Did this all by myself over about a week. Clearing twelve-plus feet of virgin brush and then mowing it was the sweatiest part.

The lower target is a "Dirty Bird" "splatter" target that makes hits easier to see at a distance of 100 feet. Note the bull's eye! The upper target is an "auto-reset" target, made of iron, cleverly designed, I bought from a store incongruously called Midwest Marine. The targets in a row, when hit, will fly backwards and upwards, sticking there until you hit the top target, which will release them all to the original position you see here. This target folds flat for storage, very cool.

Monday, August 10, 2009

Homemade Rifle Range

To build this I could use only what was in my garage, & only what I could lift. The foundation had to be weatherproof and windproof and require no digging. So I placed 4 concrete blocks on end. Over these I stuck five-gallon plastic paint buckets, jamming them tightly or less tightly to make their tops level. On top of these went a sheet of plastic, about ¼ inch thick, weighted with barbell weights, those chintzy ones with concrete centers. (Demetrius the Gardener became a health nut late in life, too late, and left them in my garage. But his spirit – “make do, or do without” -- helped guide me in this construction project.) More paint buckets on top of stacked weights brace the bale of straw which is the backstop. The photo shows one bale; I need another to bring the backstop to the best height. But that’s all I will need to buy. I used to buy 6 bales and build a pyramid of straw. Precip made them rot and collapse. I wanted something better.

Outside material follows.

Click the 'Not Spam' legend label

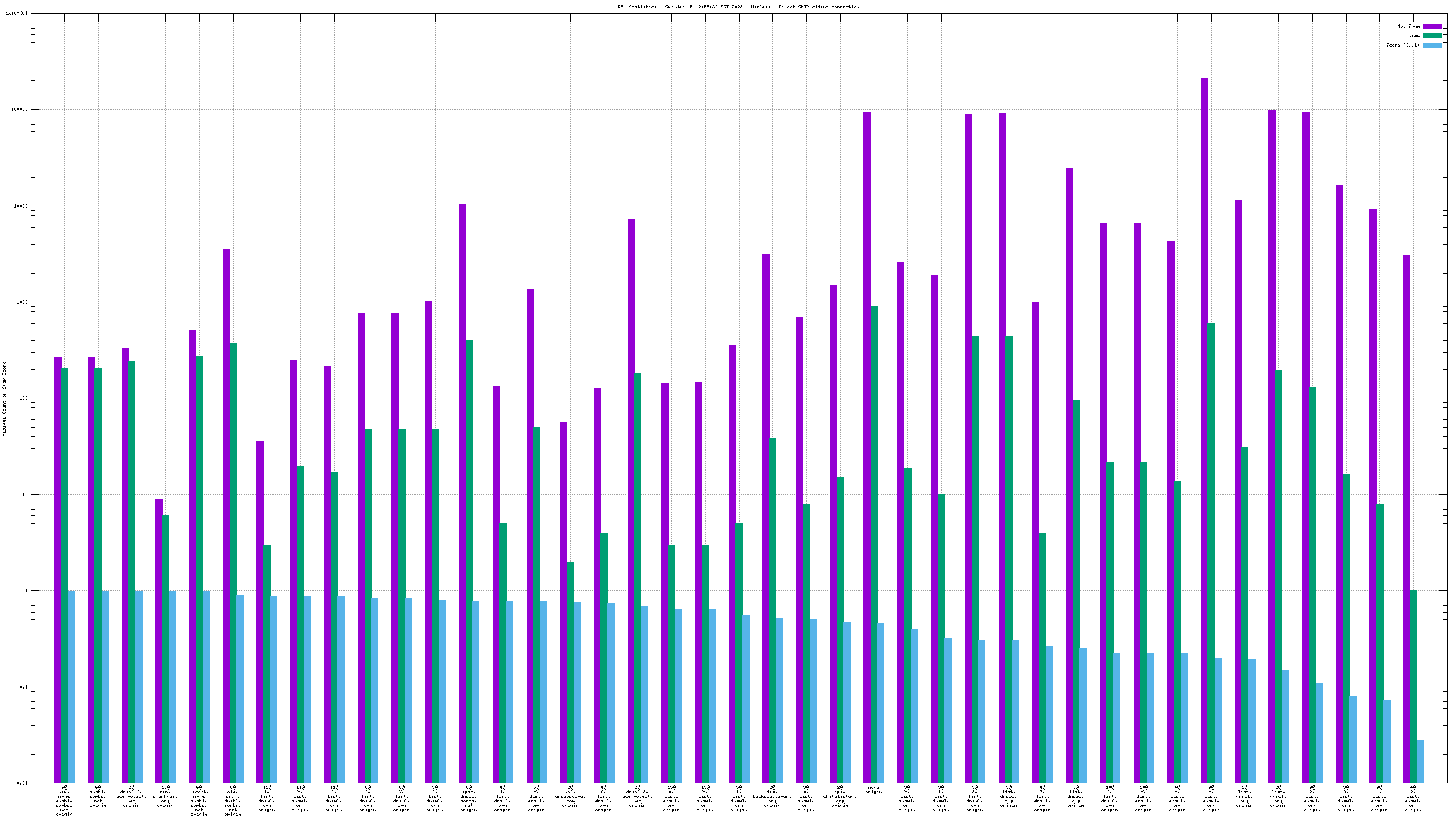(x=1408, y=26)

Photos show the the finished version, the foundation (left), and the rear view. Tell me I did good!

Monday, July 20, 2009

Remington Nylon 66

A million Remington Nylon 66 .22 long rifles were sold, starting from 1959 until the mid-60s, but this one -- a legendary firearm -- is mine. It's got synthetic parts not of plastic but of nylon -- makes some of the bearings near greaseless. And it's very, very light. It's semi-automatic and holds 12 shells. "Revolutionary" in its time. What's it for? On the Divine property it's for target practice. Yowza. It has no scope, but what a great sight it has. Was shootin' out the spaces in "6" and "8" on old license plate.